The One Pillar Pagoda is an historic Buddhist temple. Although it is under construction, we were able to see it.

The Temple of Literature was founded in the 11th century. It is Vietnam’s first university. Graduates were having their picture taken when we visited. A series of 82 carved blue turtle steles with the names of those successful at the royal exams dating from 1484 surround one of the five courtyards. The Constellation of Literature Pavilion, built in 1805, is a symbol of present day Hanoi. A red-colored pavilion sits atop four stone stilts. It has a bronze bell that is rung on auspicious occasions. The Dai Thanh Sanctuary is where Confucius and his four closest disciples are worshipped. Ancient trees, beautiful flowers and trimmed grass in a couple of the courtyards provide a relaxing contemplative mood.

Hoa Lo Prison

Hoa Lo Prison

Hoa Lo Prison, widely known as Hanoi Hilton,” was originally established by the French colonial government in 1896 for the purpose of detaining political prisoners. Only the southernmost corner has been preserved as a museum. It documents the conditions of men and women inmates during French rule and later when used for American prisoners-of-war.

After lunch at the Wild Lotus restaurant, we toured the ancient area of Hanoi on a cyclo tour. Individual guests sit in front of a bicycle driver. The city’s elegant, tree-lined boulevards and weathered colonial buildings contrasted with the bustle of bikes, motorbikes, and cars all vying for road space. It was interesting to see street vendors selling off the back of a bicycle. Throughout our visit we saw many flower vendors. People regularly buy fresh flowers. On our return to the hotel we traveled along a highway with four miles of murals. We also saw the cities’ oldest bridge which was designed by Eiffel. During the American war this bridge was regularly repaired immediately after it was bombed.

Phoenix Puppets

Phoenix Puppets

We were gifted with front row seats for the Thang Long Water Puppet Show. This modern variation of an ancient tradition features puppets made out wood and lacquered.
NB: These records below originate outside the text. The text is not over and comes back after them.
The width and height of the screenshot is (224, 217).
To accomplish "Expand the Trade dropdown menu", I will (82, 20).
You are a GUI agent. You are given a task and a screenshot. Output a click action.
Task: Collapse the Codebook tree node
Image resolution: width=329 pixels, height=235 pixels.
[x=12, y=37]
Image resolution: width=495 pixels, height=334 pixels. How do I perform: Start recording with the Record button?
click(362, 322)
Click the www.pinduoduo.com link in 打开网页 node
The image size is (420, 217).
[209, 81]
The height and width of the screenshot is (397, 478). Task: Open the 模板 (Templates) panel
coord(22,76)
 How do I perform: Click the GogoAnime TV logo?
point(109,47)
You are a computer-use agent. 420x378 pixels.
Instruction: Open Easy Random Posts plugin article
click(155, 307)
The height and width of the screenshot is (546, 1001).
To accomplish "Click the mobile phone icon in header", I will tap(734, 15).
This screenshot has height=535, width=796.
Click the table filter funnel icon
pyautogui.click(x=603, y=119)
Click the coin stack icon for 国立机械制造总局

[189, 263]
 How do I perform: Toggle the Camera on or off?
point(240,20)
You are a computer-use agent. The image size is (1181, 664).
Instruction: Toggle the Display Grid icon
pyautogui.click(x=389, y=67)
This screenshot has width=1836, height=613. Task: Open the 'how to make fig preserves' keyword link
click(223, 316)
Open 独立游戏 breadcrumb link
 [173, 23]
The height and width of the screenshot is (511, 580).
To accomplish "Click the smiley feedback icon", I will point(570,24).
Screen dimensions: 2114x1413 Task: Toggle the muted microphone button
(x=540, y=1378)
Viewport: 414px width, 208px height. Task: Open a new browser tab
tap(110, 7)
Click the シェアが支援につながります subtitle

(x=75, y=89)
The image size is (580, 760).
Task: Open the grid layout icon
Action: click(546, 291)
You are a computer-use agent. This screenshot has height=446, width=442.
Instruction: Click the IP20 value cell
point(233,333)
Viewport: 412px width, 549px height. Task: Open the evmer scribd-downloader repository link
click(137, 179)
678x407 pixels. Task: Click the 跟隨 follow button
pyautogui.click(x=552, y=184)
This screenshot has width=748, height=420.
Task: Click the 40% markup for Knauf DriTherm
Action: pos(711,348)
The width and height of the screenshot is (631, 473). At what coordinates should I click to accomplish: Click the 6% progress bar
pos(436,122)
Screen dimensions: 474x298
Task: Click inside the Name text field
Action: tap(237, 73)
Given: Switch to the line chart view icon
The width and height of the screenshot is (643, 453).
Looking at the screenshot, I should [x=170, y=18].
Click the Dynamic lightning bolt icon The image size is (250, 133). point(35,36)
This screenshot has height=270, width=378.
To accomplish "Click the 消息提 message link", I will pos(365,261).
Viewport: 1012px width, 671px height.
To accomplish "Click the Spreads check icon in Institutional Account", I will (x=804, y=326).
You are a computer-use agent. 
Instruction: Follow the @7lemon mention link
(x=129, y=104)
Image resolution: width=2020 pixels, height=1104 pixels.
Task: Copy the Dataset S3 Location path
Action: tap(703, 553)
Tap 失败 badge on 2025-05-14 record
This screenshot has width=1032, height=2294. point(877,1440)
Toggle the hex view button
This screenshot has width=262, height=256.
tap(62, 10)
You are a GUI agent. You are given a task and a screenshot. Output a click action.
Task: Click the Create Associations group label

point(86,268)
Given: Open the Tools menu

A large rod supports the puppet, and the puppeteers, hidden behind a screen, use controls on the rod to bring the puppets to life on the surface of a waist-deep pool of water. A musical ensemble of traditional musical instruments accompanies the performance of fourteen scenes. One of the most memorial sketches was the “Phoenix’s Dance. Two phoenix appear and dance. Soon an egg appears which then hatches a young phoenix. According to tradition, puppetry traces back to when the Red River Delta area of northern Vietnam would flood and the villagers entertained each other with puppets.

Our day ended with dinner at the Forest Restaurant. The building that houses the restaurant is designed to give the feel of a traditional mountain home. It is decorated with Hmong artwork. During dinner we were entertained with traditional folk music from a band in traditional costume. Two performances were especially memorable. In one the artist uses a one-string bamboo instrument that he made himself to compose interesting a high pitched sound. The other interesting instrument was a bamboo pole with one string and a mouthpiece. Without using the mouthpiece, little sound was possible. With the mouthpiece the performer produced very interesting sounds. What a great time in Hanoi!